Description of the task: Exactly as they appear, please output the lines from the one with "The image size is (1168, 1036)." through the end of the material, without pictures.

Supplied information:

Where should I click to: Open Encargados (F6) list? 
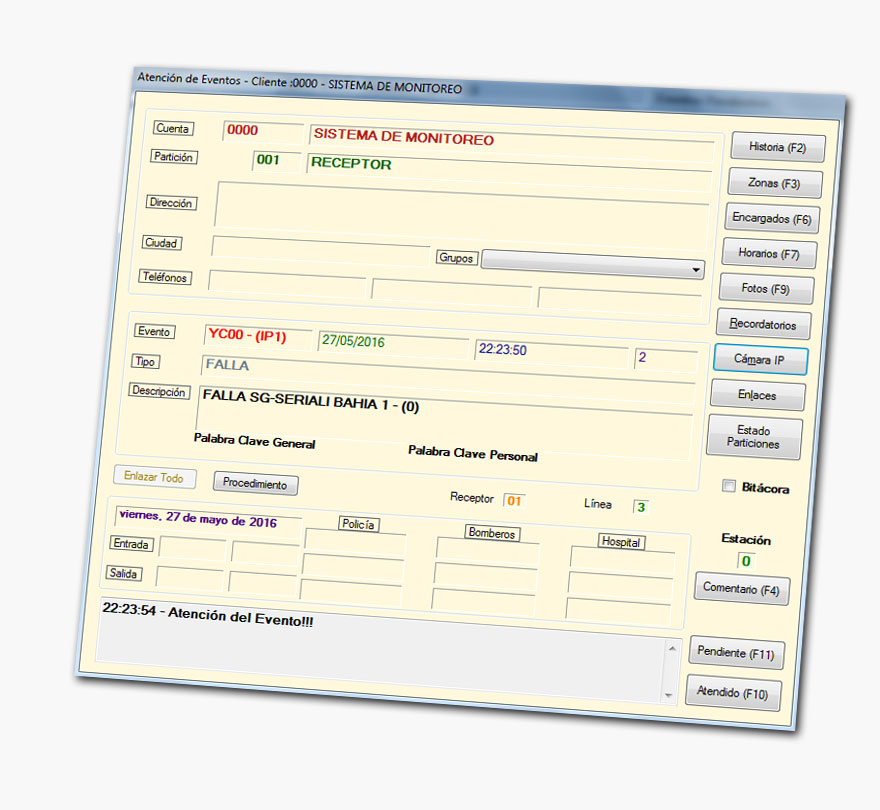pyautogui.click(x=771, y=218)
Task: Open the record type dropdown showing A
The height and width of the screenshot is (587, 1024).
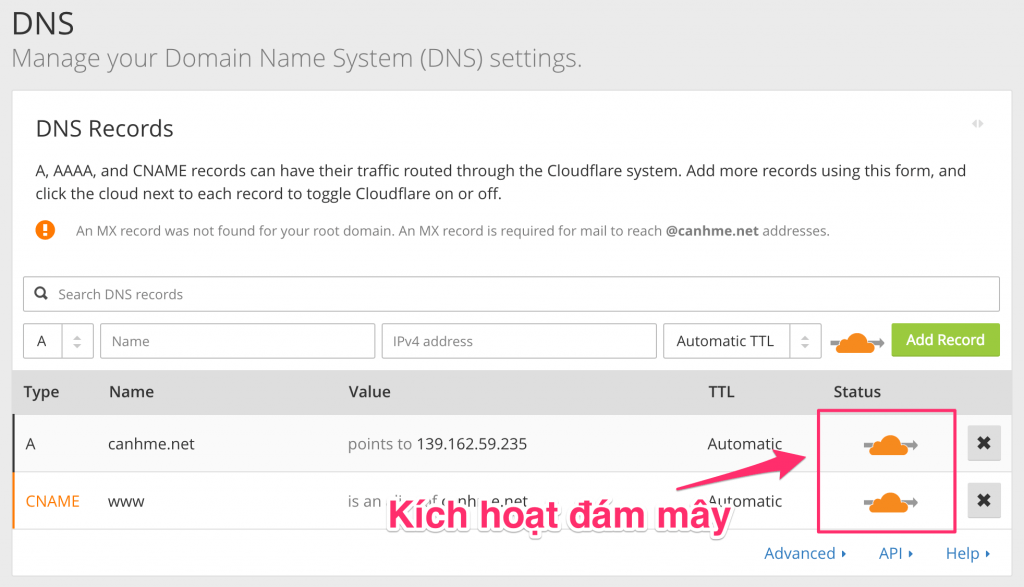Action: [x=58, y=341]
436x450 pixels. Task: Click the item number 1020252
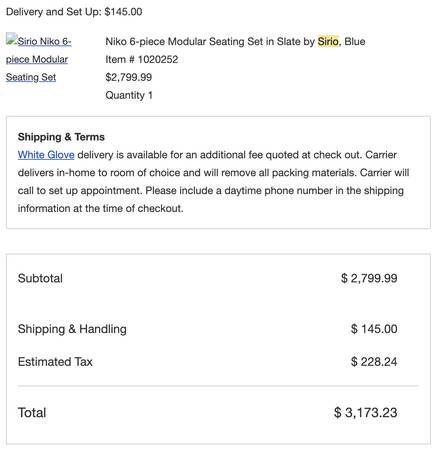point(142,60)
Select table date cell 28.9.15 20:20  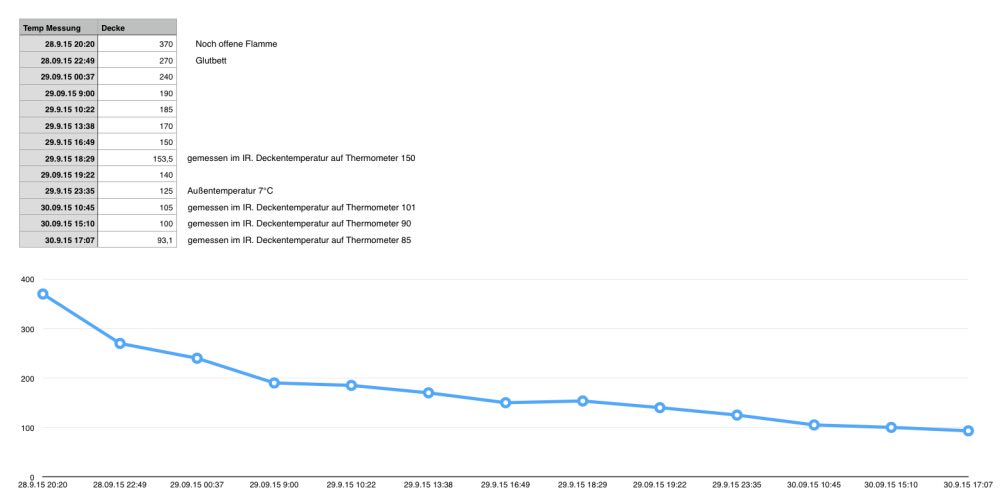(70, 44)
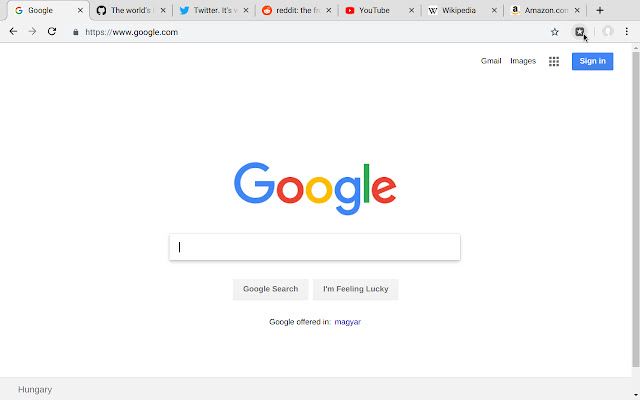Screen dimensions: 640x400
Task: Reload the current page
Action: [x=52, y=31]
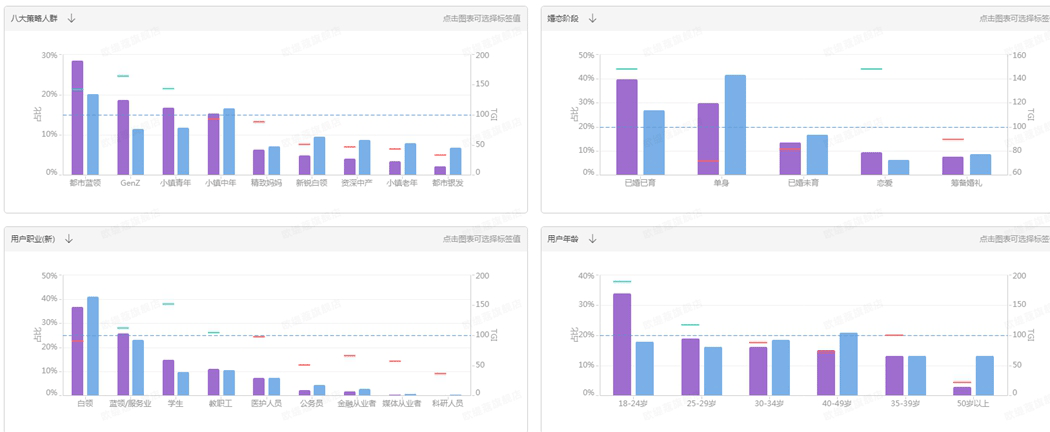Click the blue 50岁以上 bar
The image size is (1050, 432).
pyautogui.click(x=985, y=375)
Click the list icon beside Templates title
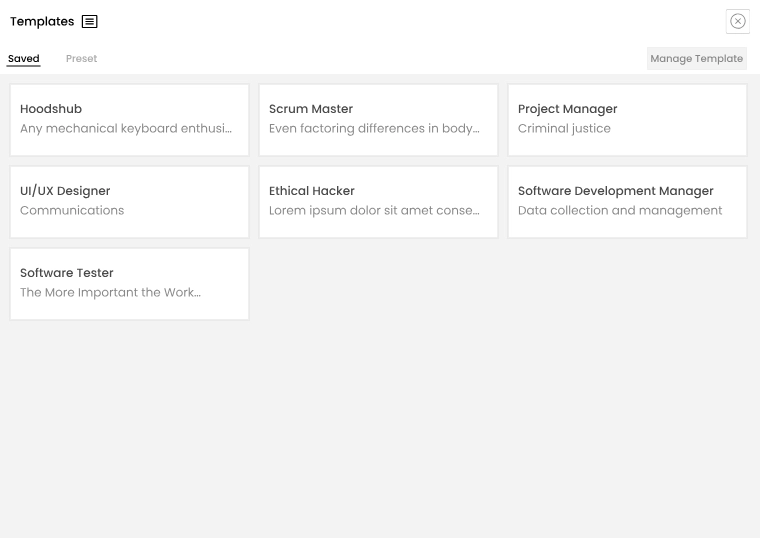 tap(89, 22)
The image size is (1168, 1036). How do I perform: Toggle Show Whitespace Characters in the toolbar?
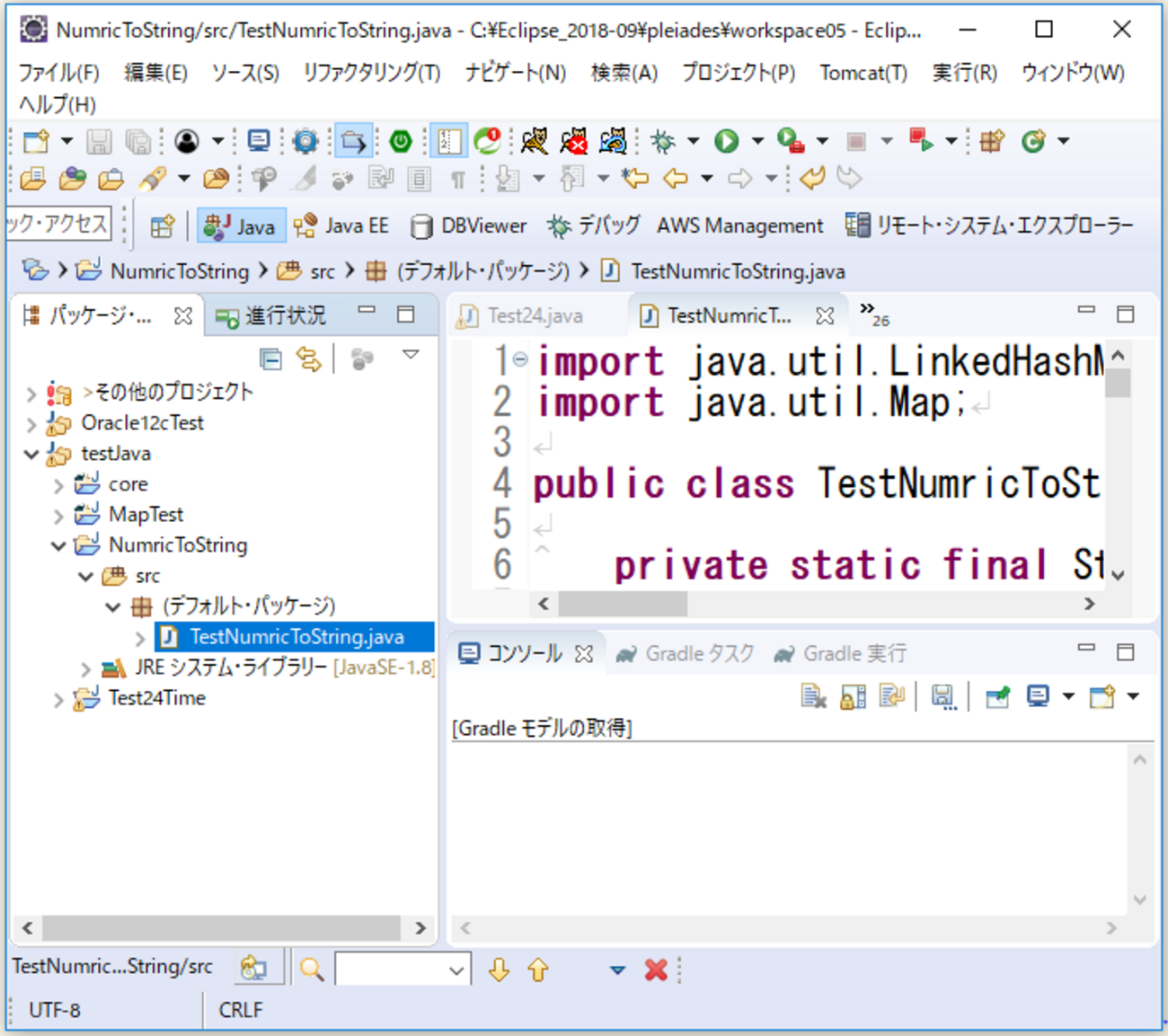tap(458, 178)
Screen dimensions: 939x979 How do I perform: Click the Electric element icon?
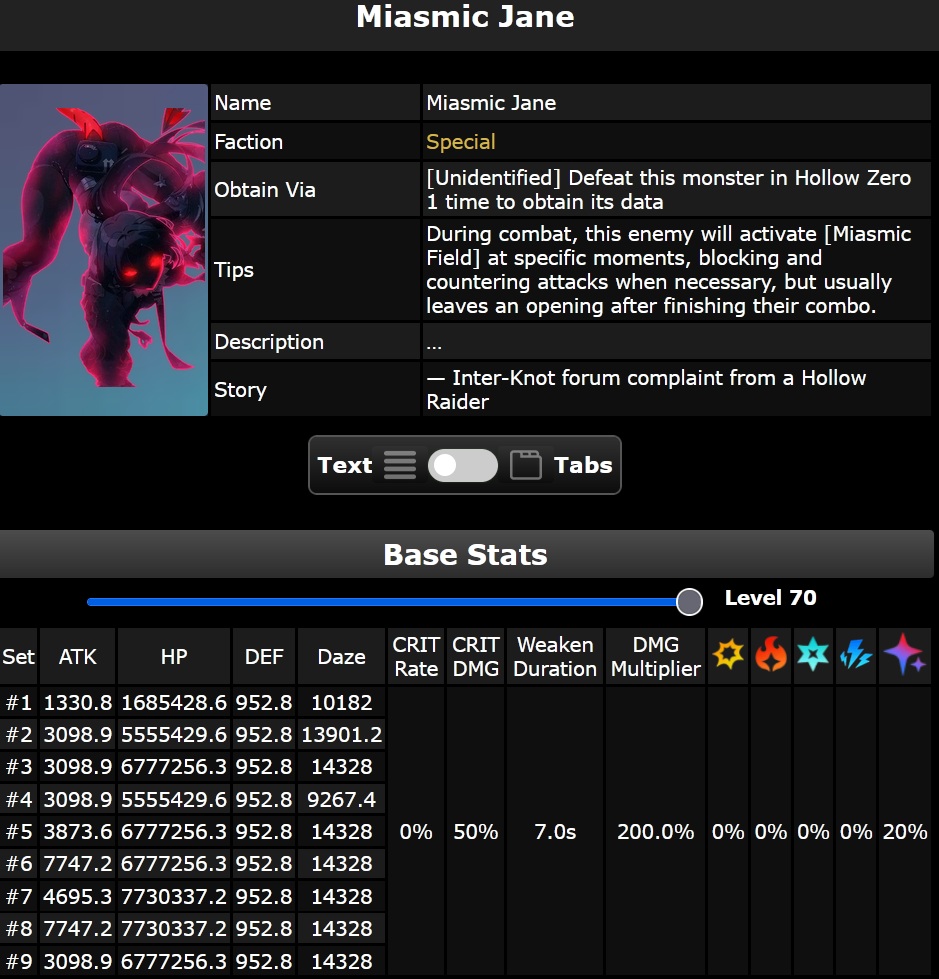856,656
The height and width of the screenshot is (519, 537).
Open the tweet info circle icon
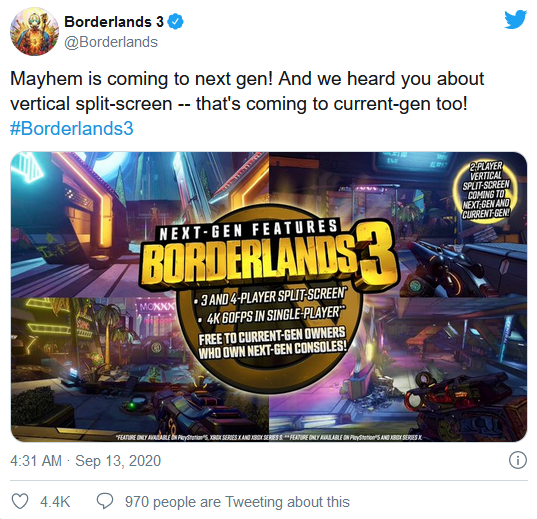pos(518,460)
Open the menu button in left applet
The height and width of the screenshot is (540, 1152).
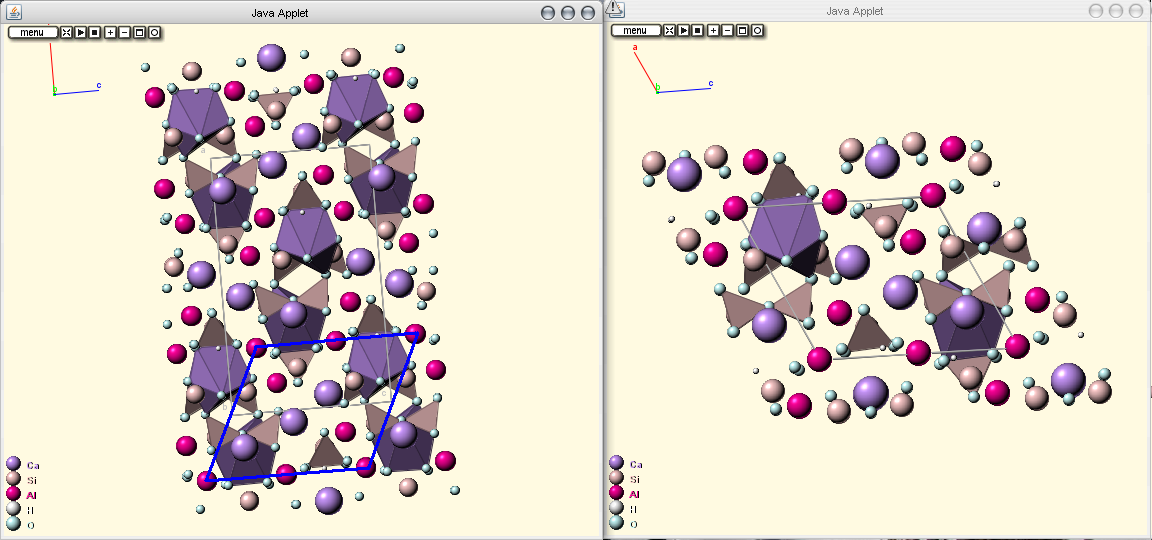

Solution below:
The image size is (1168, 1036). How do I perform: Toggle Show Whitespace Characters in the toolbar?
tap(458, 178)
Screen dimensions: 939x979 How do I perform: Click the Electric element icon?
856,656
The height and width of the screenshot is (519, 537).
Open the tweet info circle icon
pos(518,460)
Open the menu button in left applet
The height and width of the screenshot is (540, 1152).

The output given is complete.